Tenía las penas y alegrías de los Juanes, vio unos setenta y pico amaneceres, setenta y pico ocasos. Los llevaba en la encorvada espalda, que hacía de sobrepeso en su frágil humanidad.

Amigo sin pausa de sus amigos, amigos con sus mismos pesares y sus andares por la vida. Sus días amanecían muy temprano, cargaba su hilachenta bolsa que ya no tenía identidad y salía en busca de su comida diaria, no importaba lo que fuera, total importaba tan poco... Tan poco... Casi nada...

Yo quería descubrir el porqué de Juan de las Piedras, qué misterio guardaban para él las piedras; tan humildes, presuntuosas, misteriosas, tan piedras, mudas, frías, huérfanas, dulces, duras, irreverentes, blancas, muy blancas, pero siempre piedras.

Muy ceremoniosamente, con mucho respeto se inclinaba, sus manos se abrían para tomar sus mágicas piedras, sí, ¡tanta magia! Las tenía, ya eran suyas, las apretaba fuertemente y ya estaban tejiendo sus sueños, como se teje la vida.

¡Cómo no comprenderte Juan!, si me decías todo lo sublime que significaban para vos tus piedras, sentías la energía que te irradiaban, la majestuosidad que te transmitían en todo tu ser, que hacían de vos un hombre feliz a pesar de tus pesares.

Tanta luminosidad llegaba a su alma pura, sin atropello, generosa de niño, que lo convertía en un Juan por dentro y por fuera.

El peso de la humanidad pesaba demasiado sobre vos Juan, pero no te importaban el egoísmo, el desamor, las bofetadas, las coronas de espinas que te caían sin piedad y lastimaban tu alma, tu corazón de viejo, que hasta tus piedras enmudecían, callaban y lloraban por vos Juan, con un silencio que partía en pedazos hasta el mismo silencio.

¡Qué fácil era quererte Juan! Te dejabas querer demasiado, ¡qué pocos lo intentaban!

Has tenido tiempo para todo, hasta de perdonar a los injustos que perdieron la posibilidad y el privilegio de ser tus amigos y conocer tu corazón puro de simplezas, de fraternidad, de ilusiones y de sueños, esos que te hacen crecer y caminar.

Una tarde de abril, esas tardes que tienen el color del arco iris, estabas ahí, sentado sobre una gran piedra, viviendo tus días, muy pensativo. Me senté a tu lado, un silencio muy profundo y nada más.

De pronto me dijiste:
- Hoy no es tiempo de sufrir.
Me lo decías con una gran alegría que se te escapaba de tus añosas arrugas.
- ¿Los ángeles vuelan? - me preguntabas-.
Me tomaste tan de sorpresa que fingí no haberte escuchado. Me repetiste:
- ¿Los ángeles vuelan?
- No lo sé Juan, a mí me parece que no.
- Porque ayer los vi volar y bajo el cielo de mis soledades me sentía tan abrazado por sus alas que estuve casi feliz como pocas veces. ¡No importa! Esta felicidad es sólo mía y por primera vez no la quiero compartir -me decía-.
Tengo algo tan de mi propiedad como mis piedras y ahora estas alas me abanican el alma y me dan la simpleza de acariciar el cielo con las manos.
- ¡Volar! Siempre soñaba con volar, escapar de esta fría humanidad y cobijarme en un cálido remanso de paz que me involucre y ser simplemente y por siempre Juan de las Piedras.

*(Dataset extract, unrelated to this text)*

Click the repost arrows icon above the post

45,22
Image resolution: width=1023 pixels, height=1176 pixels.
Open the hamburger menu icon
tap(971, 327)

Me hiciste llorar Juan, te abracé muy fuertemente y ahí sí te dije: "¡sí, Juan, los ángeles vuelan!"

Caminé y me perdí entre lo conocido y lo desconocido que significaba conocerte y quererte más, Juan. Los días pasaban y me tapaba tu sabiduría, el amar tanto la vida, querer tanto a tus piedras.

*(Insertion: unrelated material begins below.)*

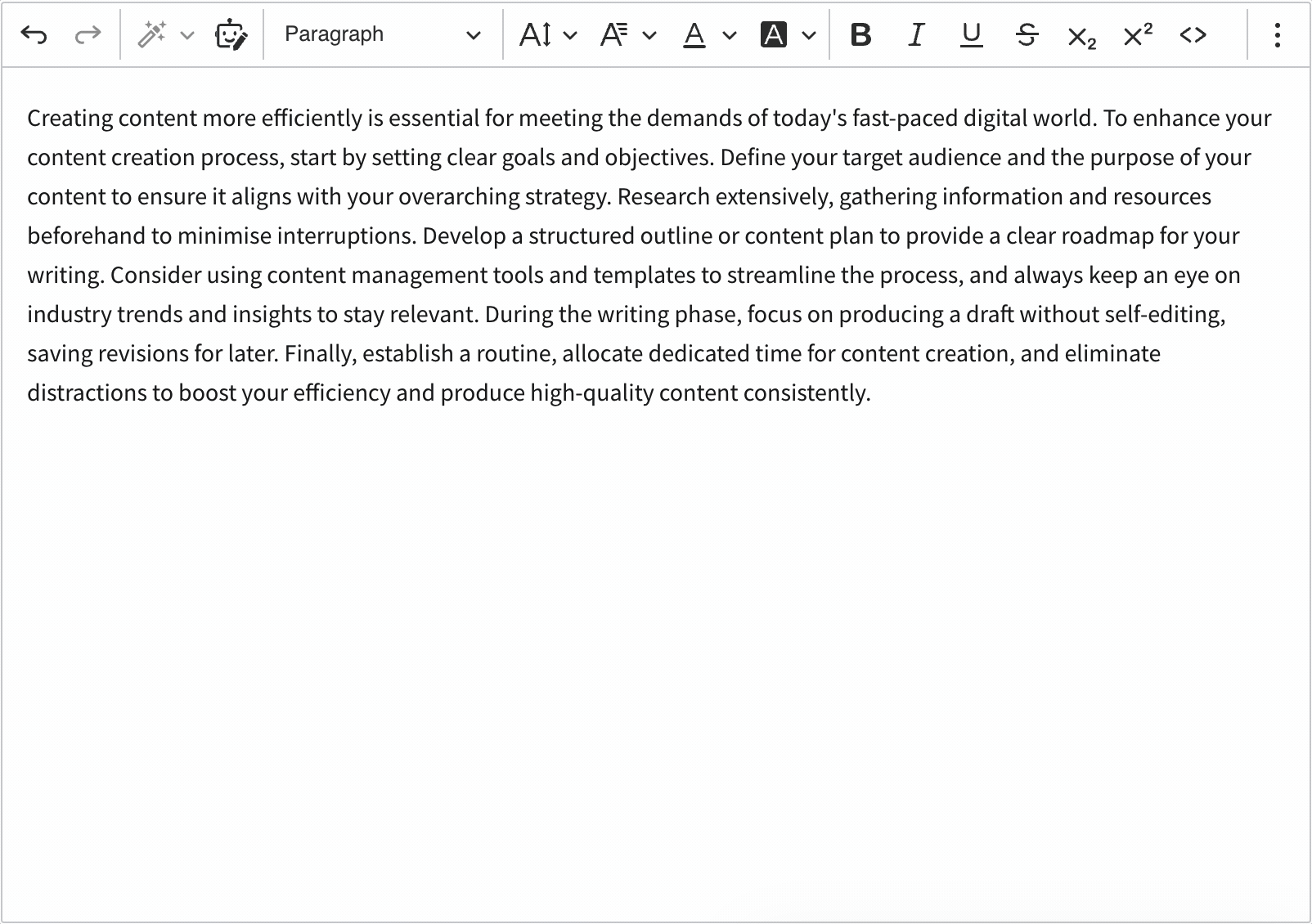1312x924 pixels.
Task: Click the font color icon
Action: (x=694, y=34)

No sé, me sentí en una soledad única, de esas que te hacen aletear el corazón, anduve un rato, algo tuve, un no sé qué... Me topé con una piedra triste, sí, hasta la vi llorar y tal vez, quería decirme algo.

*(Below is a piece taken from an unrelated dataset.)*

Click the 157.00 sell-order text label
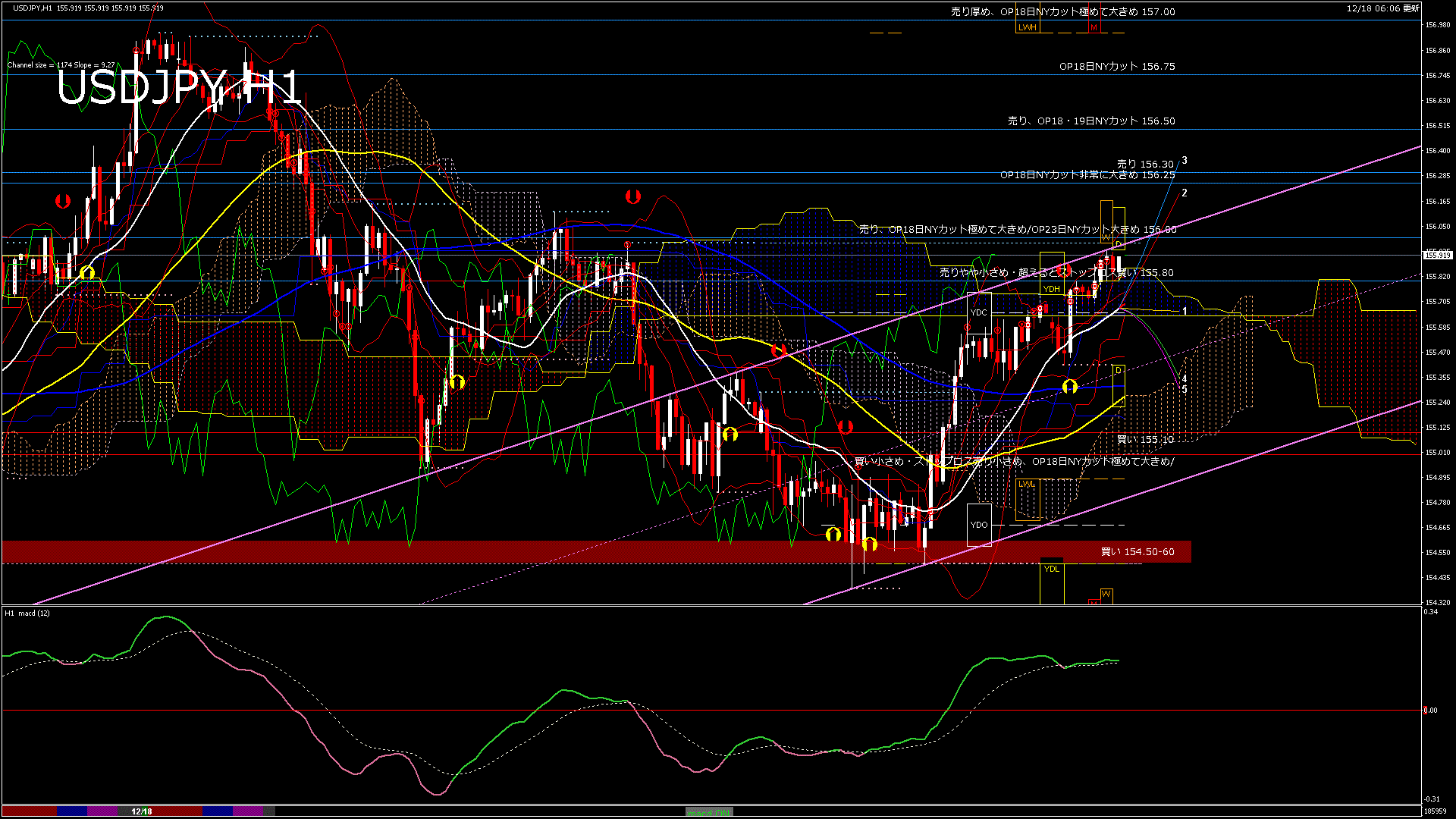tap(1062, 11)
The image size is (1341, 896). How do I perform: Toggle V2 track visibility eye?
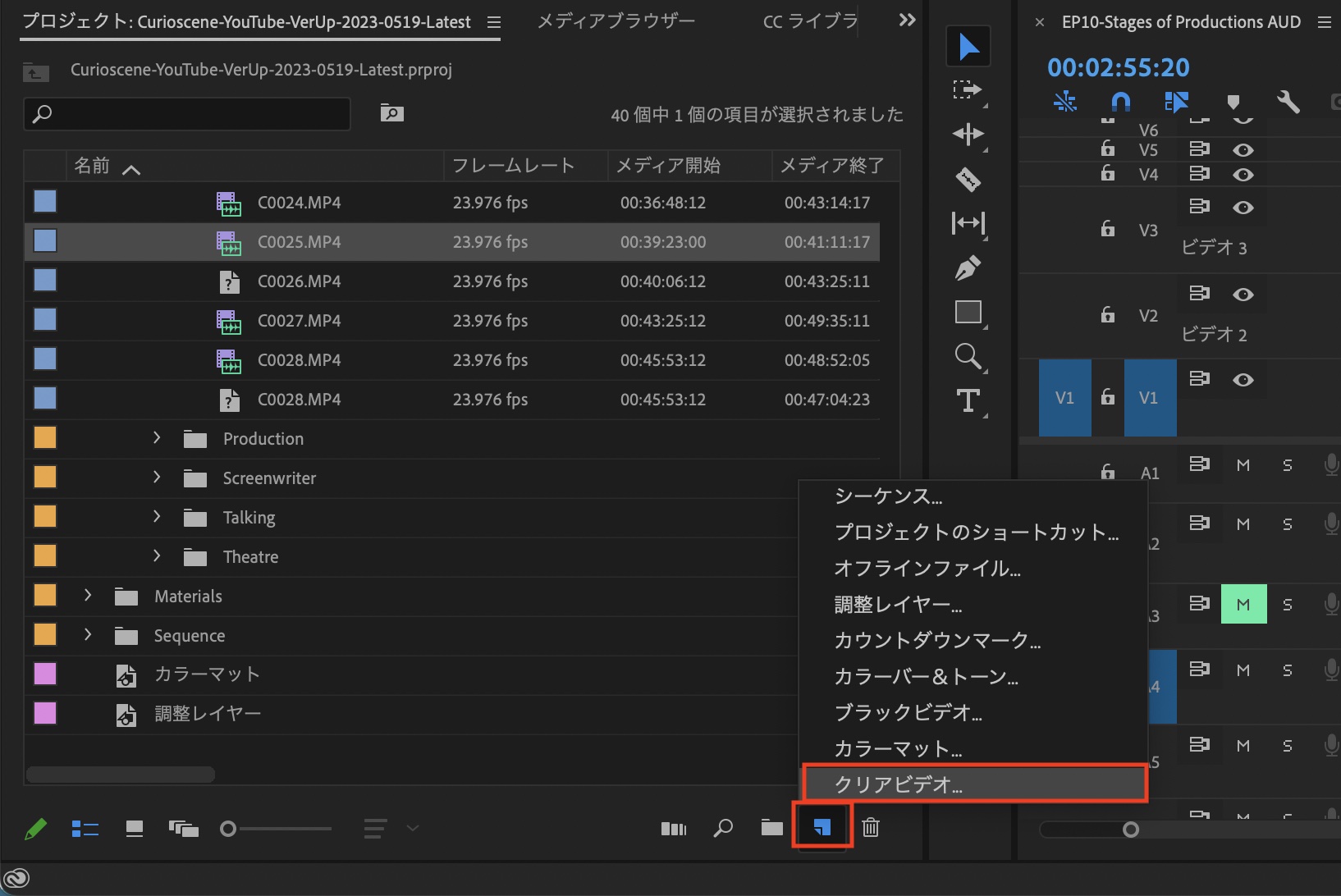pyautogui.click(x=1243, y=295)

Lo presentí Juan, y mis lágrimas acompañaron a esa piedra triste, mustia, tan sola...

Si lo hubiera sabido Juan, no te dejaba partir, pero tuviste la irreverencia de no hacérmelo saber, te dejaste llevar muy silenciosamente.

- ¡Qué pasó Juan! ¿Dios y tus ángeles te querían a su lado?
Ya no serán tus piedras las mismas, ahora tienen otro color, otras tristezas, otros pesares y hasta perdieron la alegría. Están más silenciosas que nunca ¡Ellas se quejan de tu ausencia, Juan...!
Me preguntabas Juan: ¿los ángeles vuelan?... Sí Juan, los ángeles como tú vuelan...

Ya jamás, mientras dure mi tiempo, habrá lugar en mi corazón para cobijar a otro Juan de las Piedras. Las piedras y los días contarán el resto. Ahora sí. ¡Juan de las Piedras y los ángeles vuelan!